##### RECORDS FOR PROCESSING
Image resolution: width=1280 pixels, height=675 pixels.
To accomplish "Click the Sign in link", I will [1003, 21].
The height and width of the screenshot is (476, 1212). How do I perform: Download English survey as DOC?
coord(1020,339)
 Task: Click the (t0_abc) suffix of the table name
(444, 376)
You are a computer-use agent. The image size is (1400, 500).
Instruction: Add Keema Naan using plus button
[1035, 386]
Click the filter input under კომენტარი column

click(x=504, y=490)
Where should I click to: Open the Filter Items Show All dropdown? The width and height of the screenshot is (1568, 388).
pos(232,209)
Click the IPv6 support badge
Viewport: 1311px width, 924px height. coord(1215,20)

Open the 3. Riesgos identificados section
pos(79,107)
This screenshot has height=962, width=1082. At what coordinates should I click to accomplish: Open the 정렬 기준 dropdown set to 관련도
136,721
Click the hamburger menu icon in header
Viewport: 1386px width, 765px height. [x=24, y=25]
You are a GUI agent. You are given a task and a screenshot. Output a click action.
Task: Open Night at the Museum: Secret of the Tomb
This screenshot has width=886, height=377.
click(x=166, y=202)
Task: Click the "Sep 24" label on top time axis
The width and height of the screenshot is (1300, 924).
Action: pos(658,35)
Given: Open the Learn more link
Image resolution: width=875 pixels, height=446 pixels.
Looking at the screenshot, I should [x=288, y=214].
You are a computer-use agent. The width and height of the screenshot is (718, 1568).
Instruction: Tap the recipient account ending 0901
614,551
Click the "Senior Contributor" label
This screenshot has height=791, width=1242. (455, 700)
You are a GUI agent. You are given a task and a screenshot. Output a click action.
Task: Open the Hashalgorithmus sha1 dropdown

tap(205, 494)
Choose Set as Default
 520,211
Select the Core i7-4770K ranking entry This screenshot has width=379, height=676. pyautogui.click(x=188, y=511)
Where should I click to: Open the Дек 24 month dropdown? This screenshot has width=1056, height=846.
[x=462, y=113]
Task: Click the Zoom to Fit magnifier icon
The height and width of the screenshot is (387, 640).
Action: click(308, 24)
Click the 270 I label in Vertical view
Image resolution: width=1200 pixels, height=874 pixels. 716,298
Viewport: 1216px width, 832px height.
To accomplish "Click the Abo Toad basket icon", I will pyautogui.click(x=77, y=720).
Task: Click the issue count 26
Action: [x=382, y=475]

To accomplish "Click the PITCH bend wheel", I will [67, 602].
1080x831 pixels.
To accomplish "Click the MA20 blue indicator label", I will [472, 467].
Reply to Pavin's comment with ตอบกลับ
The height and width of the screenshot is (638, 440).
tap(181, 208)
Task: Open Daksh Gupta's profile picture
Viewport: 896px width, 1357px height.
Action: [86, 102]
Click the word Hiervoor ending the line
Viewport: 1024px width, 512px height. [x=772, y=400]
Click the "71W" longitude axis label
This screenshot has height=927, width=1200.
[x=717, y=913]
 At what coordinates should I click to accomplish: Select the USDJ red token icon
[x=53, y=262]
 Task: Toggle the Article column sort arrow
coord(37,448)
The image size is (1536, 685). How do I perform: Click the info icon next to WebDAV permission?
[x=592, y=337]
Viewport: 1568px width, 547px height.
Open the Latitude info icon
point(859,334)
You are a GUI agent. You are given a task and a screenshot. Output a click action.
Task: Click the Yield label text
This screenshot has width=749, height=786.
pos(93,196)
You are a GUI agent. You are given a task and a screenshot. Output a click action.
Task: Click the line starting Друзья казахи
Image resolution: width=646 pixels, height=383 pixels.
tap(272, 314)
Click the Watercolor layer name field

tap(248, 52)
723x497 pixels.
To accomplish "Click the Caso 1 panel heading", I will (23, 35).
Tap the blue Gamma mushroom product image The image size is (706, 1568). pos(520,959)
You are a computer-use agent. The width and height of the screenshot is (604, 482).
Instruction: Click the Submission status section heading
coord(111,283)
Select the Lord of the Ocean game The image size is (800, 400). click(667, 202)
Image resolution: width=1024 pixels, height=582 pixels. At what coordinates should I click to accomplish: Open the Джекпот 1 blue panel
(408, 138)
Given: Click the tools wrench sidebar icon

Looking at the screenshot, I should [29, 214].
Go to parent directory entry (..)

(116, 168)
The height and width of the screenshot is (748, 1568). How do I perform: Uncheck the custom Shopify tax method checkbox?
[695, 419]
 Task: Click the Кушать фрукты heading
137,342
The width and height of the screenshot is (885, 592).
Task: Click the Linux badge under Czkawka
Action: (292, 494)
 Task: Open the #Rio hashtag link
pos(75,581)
##########
▶ _ASSIGNMENT_: Copy every entry exactly; no part may be left out.

▶ _ANSWER TO THIS PROBLEM_:
Image resolution: width=1280 pixels, height=675 pixels.
To accomplish "Click the Sign in link", I will [1003, 21].
The height and width of the screenshot is (476, 1212). How do I perform: Download English survey as DOC?
coord(1020,339)
 Task: Click the (t0_abc) suffix of the table name
(444, 376)
You are a computer-use agent. The image size is (1400, 500).
Instruction: Add Keema Naan using plus button
[1035, 386]
Click the filter input under კომენტარი column

click(x=504, y=490)
Where should I click to: Open the Filter Items Show All dropdown? The width and height of the screenshot is (1568, 388).
pos(232,209)
Click the IPv6 support badge
Viewport: 1311px width, 924px height. coord(1215,20)

Open the 3. Riesgos identificados section
pos(79,107)
This screenshot has height=962, width=1082. At what coordinates should I click to accomplish: Open the 정렬 기준 dropdown set to 관련도
136,721
Click the hamburger menu icon in header
Viewport: 1386px width, 765px height. [x=24, y=25]
You are a GUI agent. You are given a task and a screenshot. Output a click action.
Task: Open Night at the Museum: Secret of the Tomb
This screenshot has width=886, height=377.
click(x=166, y=202)
Task: Click the "Sep 24" label on top time axis
The width and height of the screenshot is (1300, 924).
Action: pos(658,35)
Given: Open the Learn more link
Image resolution: width=875 pixels, height=446 pixels.
Looking at the screenshot, I should [x=288, y=214].
You are a computer-use agent. The width and height of the screenshot is (718, 1568).
Instruction: Tap the recipient account ending 0901
614,551
Click the "Senior Contributor" label
This screenshot has height=791, width=1242. (455, 700)
You are a GUI agent. You are given a task and a screenshot. Output a click action.
Task: Open the Hashalgorithmus sha1 dropdown

tap(205, 494)
Choose Set as Default
 520,211
Select the Core i7-4770K ranking entry This screenshot has width=379, height=676. pyautogui.click(x=188, y=511)
Where should I click to: Open the Дек 24 month dropdown? This screenshot has width=1056, height=846.
[x=462, y=113]
Task: Click the Zoom to Fit magnifier icon
The height and width of the screenshot is (387, 640).
Action: click(308, 24)
Click the 270 I label in Vertical view
Image resolution: width=1200 pixels, height=874 pixels. 716,298
Viewport: 1216px width, 832px height.
To accomplish "Click the Abo Toad basket icon", I will pyautogui.click(x=77, y=720).
Task: Click the issue count 26
Action: [x=382, y=475]

To accomplish "Click the PITCH bend wheel", I will [67, 602].
1080x831 pixels.
To accomplish "Click the MA20 blue indicator label", I will [472, 467].
Reply to Pavin's comment with ตอบกลับ
The height and width of the screenshot is (638, 440).
tap(181, 208)
Task: Open Daksh Gupta's profile picture
Viewport: 896px width, 1357px height.
Action: [86, 102]
Click the word Hiervoor ending the line
Viewport: 1024px width, 512px height. [x=772, y=400]
Click the "71W" longitude axis label
This screenshot has height=927, width=1200.
[x=717, y=913]
 At what coordinates should I click to accomplish: Select the USDJ red token icon
[x=53, y=262]
 Task: Toggle the Article column sort arrow
coord(37,448)
The image size is (1536, 685). How do I perform: Click the info icon next to WebDAV permission?
[x=592, y=337]
Viewport: 1568px width, 547px height.
Open the Latitude info icon
point(859,334)
You are a GUI agent. You are given a task and a screenshot. Output a click action.
Task: Click the Yield label text
This screenshot has width=749, height=786.
pos(93,196)
You are a GUI agent. You are given a task and a screenshot. Output a click action.
Task: Click the line starting Друзья казахи
Image resolution: width=646 pixels, height=383 pixels.
tap(272, 314)
Click the Watercolor layer name field

tap(248, 52)
723x497 pixels.
To accomplish "Click the Caso 1 panel heading", I will (23, 35).
Tap the blue Gamma mushroom product image The image size is (706, 1568). pos(520,959)
You are a computer-use agent. The width and height of the screenshot is (604, 482).
Instruction: Click the Submission status section heading
coord(111,283)
Select the Lord of the Ocean game The image size is (800, 400). click(667, 202)
Image resolution: width=1024 pixels, height=582 pixels. At what coordinates should I click to accomplish: Open the Джекпот 1 blue panel
(408, 138)
Given: Click the tools wrench sidebar icon

Looking at the screenshot, I should [29, 214].
Go to parent directory entry (..)

(116, 168)
The height and width of the screenshot is (748, 1568). How do I perform: Uncheck the custom Shopify tax method checkbox?
[695, 419]
 Task: Click the Кушать фрукты heading
137,342
The width and height of the screenshot is (885, 592).
Task: Click the Linux badge under Czkawka
Action: (292, 494)
 Task: Open the #Rio hashtag link
pos(75,581)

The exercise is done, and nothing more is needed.